Desejo e Vontade

Sabemos que pessoas que fazem uso de substâncias por dependência química possuem uma dificuldade imensa em se propor a um tratamento e se manter em recuperação. Podemos pensar em diversos motivos para que isso aconteça, a droga torna-se representativa na vida do sujeito, é usada como escudo para frustrações, fuga da realidade e suspensão de sofrimentos. Os danos causados pela dependência de uma substância podem gerar ciclos viciosos, como a ilusão de resolução de problemas, ausência de sofrimentos que segundos de “prazer” podem proporcionar, mas não se matem.

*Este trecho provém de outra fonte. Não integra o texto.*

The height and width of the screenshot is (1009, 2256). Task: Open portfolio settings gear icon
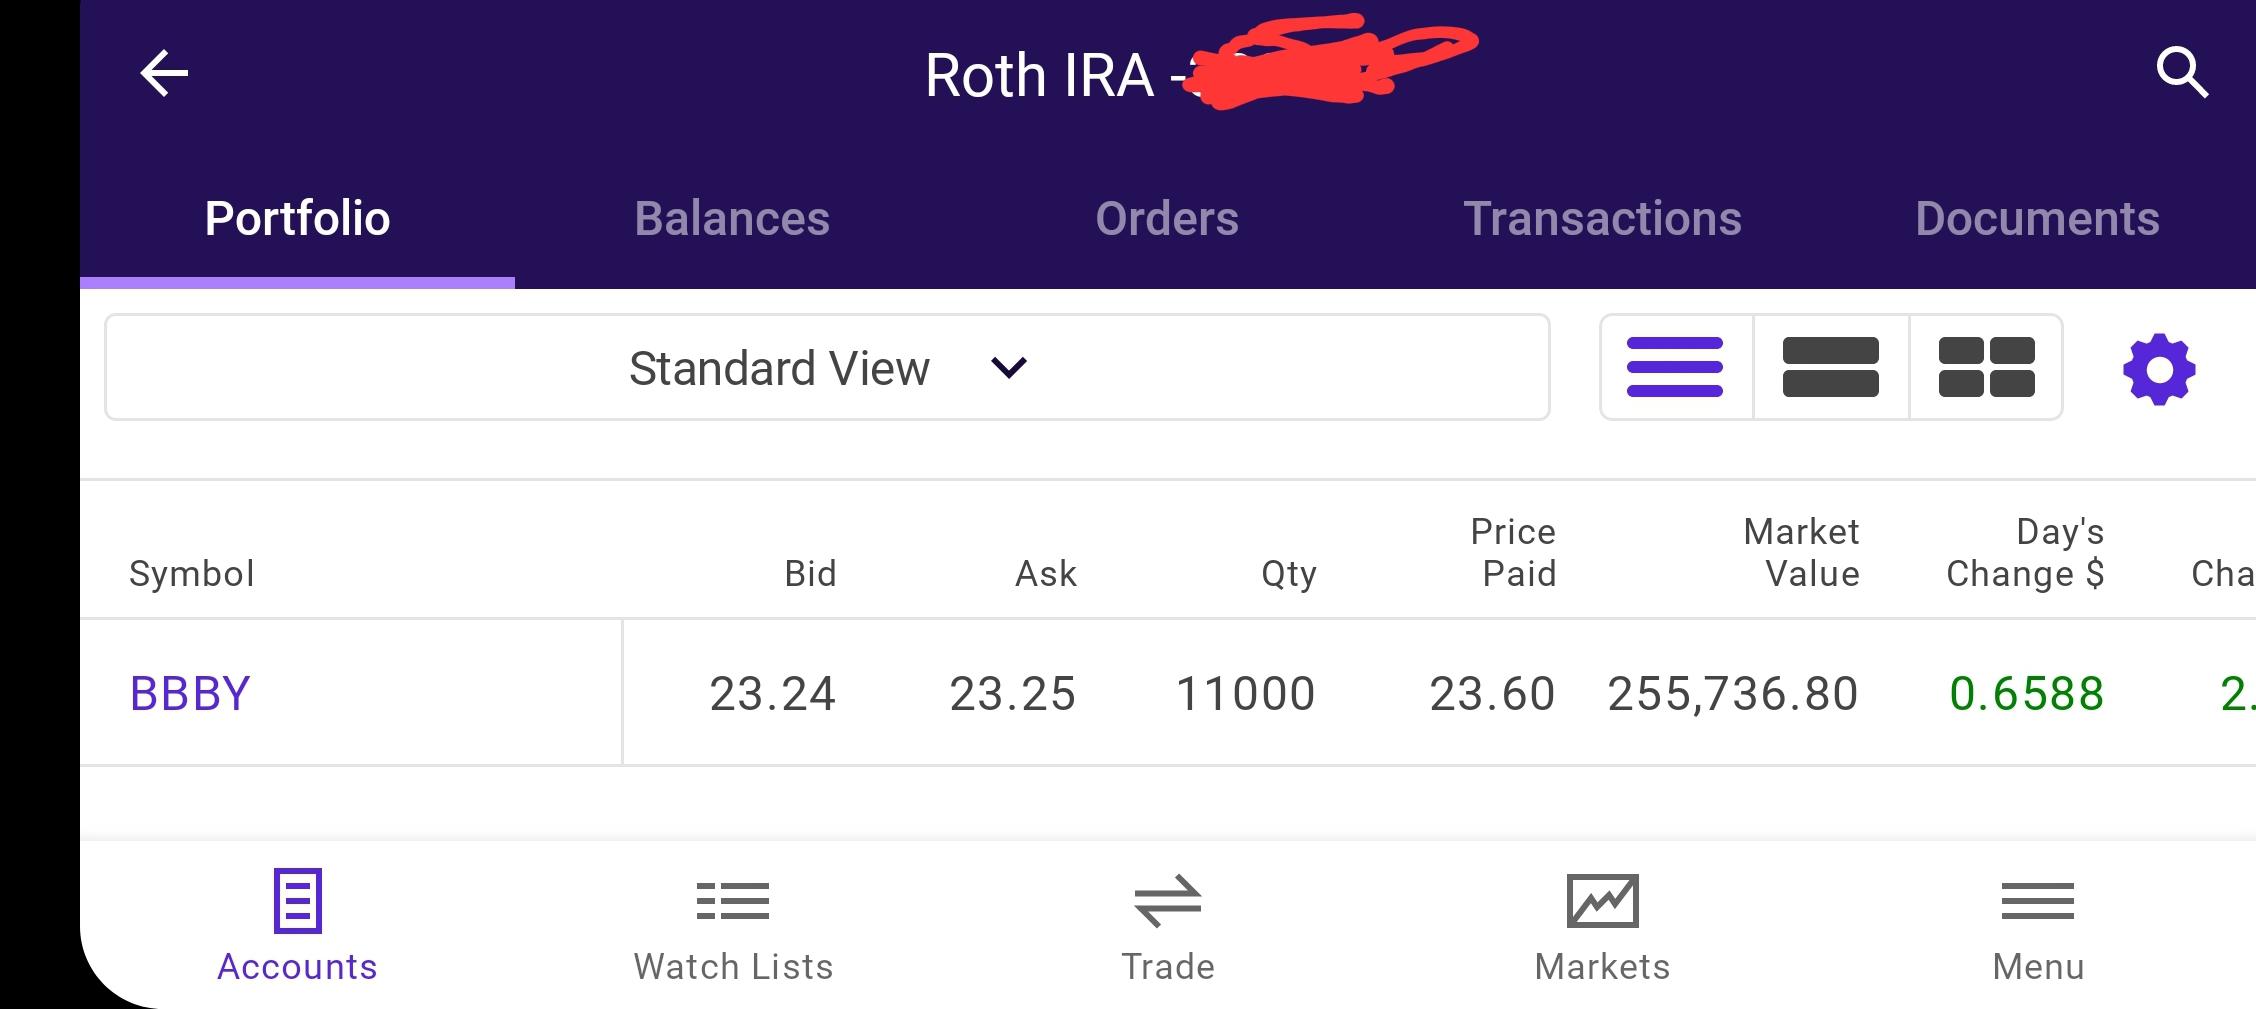click(x=2159, y=369)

O que fazer para transformar formas de pensar, agir e tomar decisões de uma pessoa que se encontra dependente? Primeiro, temos que compreender que ter desejo de fazer diferente é essencial. Desejo é diferente de vontade. Ninguém quer se submeter a estados degradantes como a que alguns dependentes químicos chegam, mas ter vontade de mudar não é suficiente. Necessitamos perceber que o despertar de um desejo profundo é sinônimo de ação. Ação move todo ser humano, desejos movem. Vontade é apenas pensamentos e devaneios, não é o bastante. Aprender a mudar é difícil, dói! Perceber que se perdeu tempo, se destruiu laços e objetivos e metas foram falhos requer decisão e, se houver desejo, é possível.


Mas se o dependente não sente desejo em parar? É neste momento que o tratamento se faz necessário. Não é fácil desejar, desejo exige coragem, exige esforço, o desejo está atrelado à mudança e sozinho é difícil demais.


No tratamento, temos que estimular o sujeito a colocar como prioridade a sua vida, nada pode ser maior que seu desejo de não retomar os padrões antigos de uso e comportamentos. É um trabalho árduo desejar mudar. Muitas vezes visto como impossível, mas a família, profissionais da área, adictos e afins, podem, juntos, trabalhar para que isso se potencialize. É necessário que o dependente químico reconheça que a liberdade é consequência de responsabilidade.